• [SET EXERCISE]
Retype the following lines exactly, leaving the pictures out of your answer.

+===+

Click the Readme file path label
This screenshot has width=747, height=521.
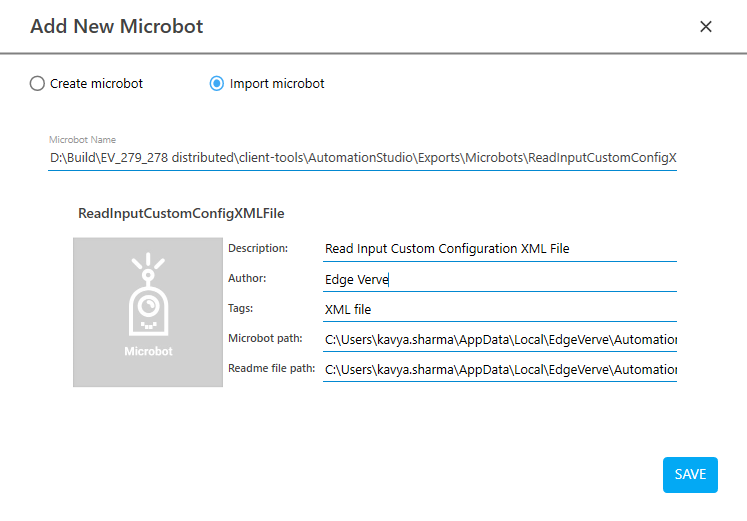click(271, 369)
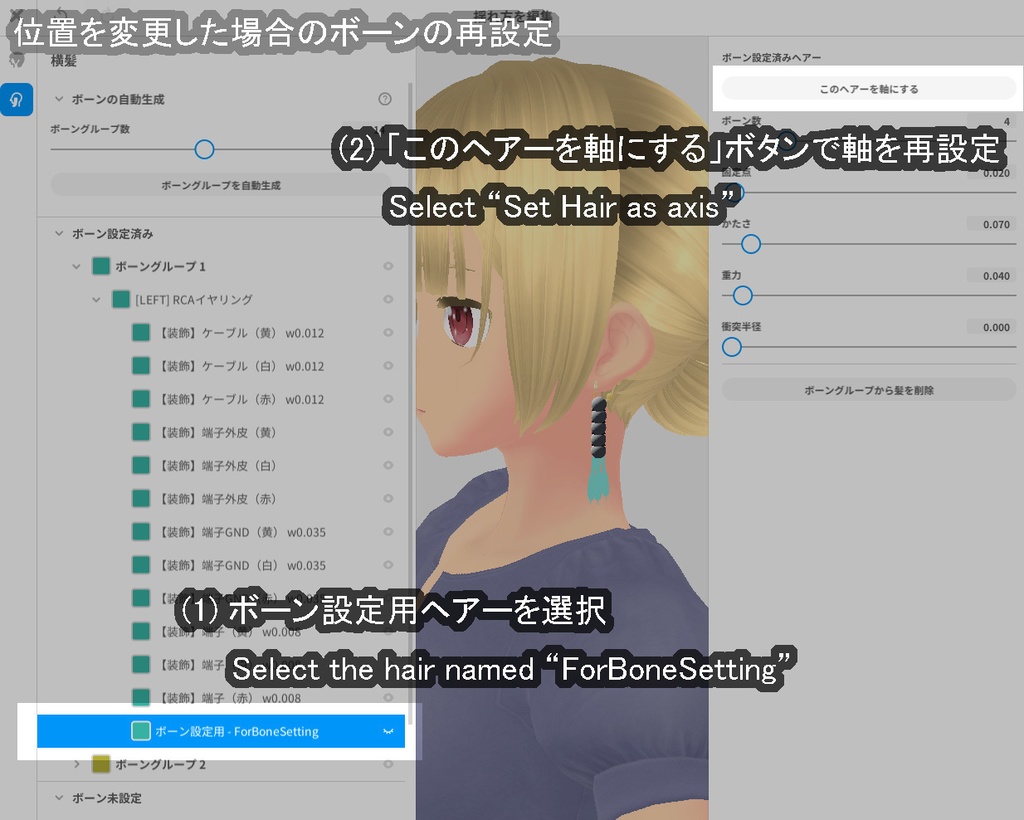Click the かたさ slider handle

pos(751,243)
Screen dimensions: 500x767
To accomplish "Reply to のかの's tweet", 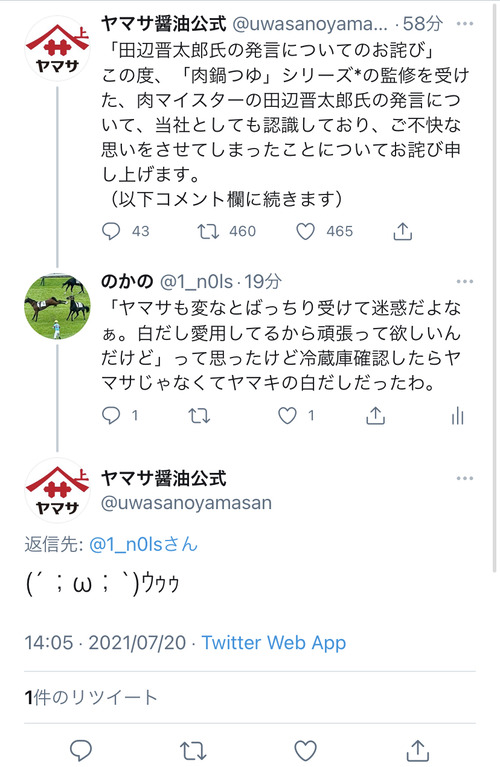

+===+

• [TASK RESULT]
Click the Readme file path label
This screenshot has width=747, height=521.
click(271, 369)
Click the かたさ slider handle

pos(751,243)
Screen dimensions: 500x767
To accomplish "Reply to のかの's tweet", 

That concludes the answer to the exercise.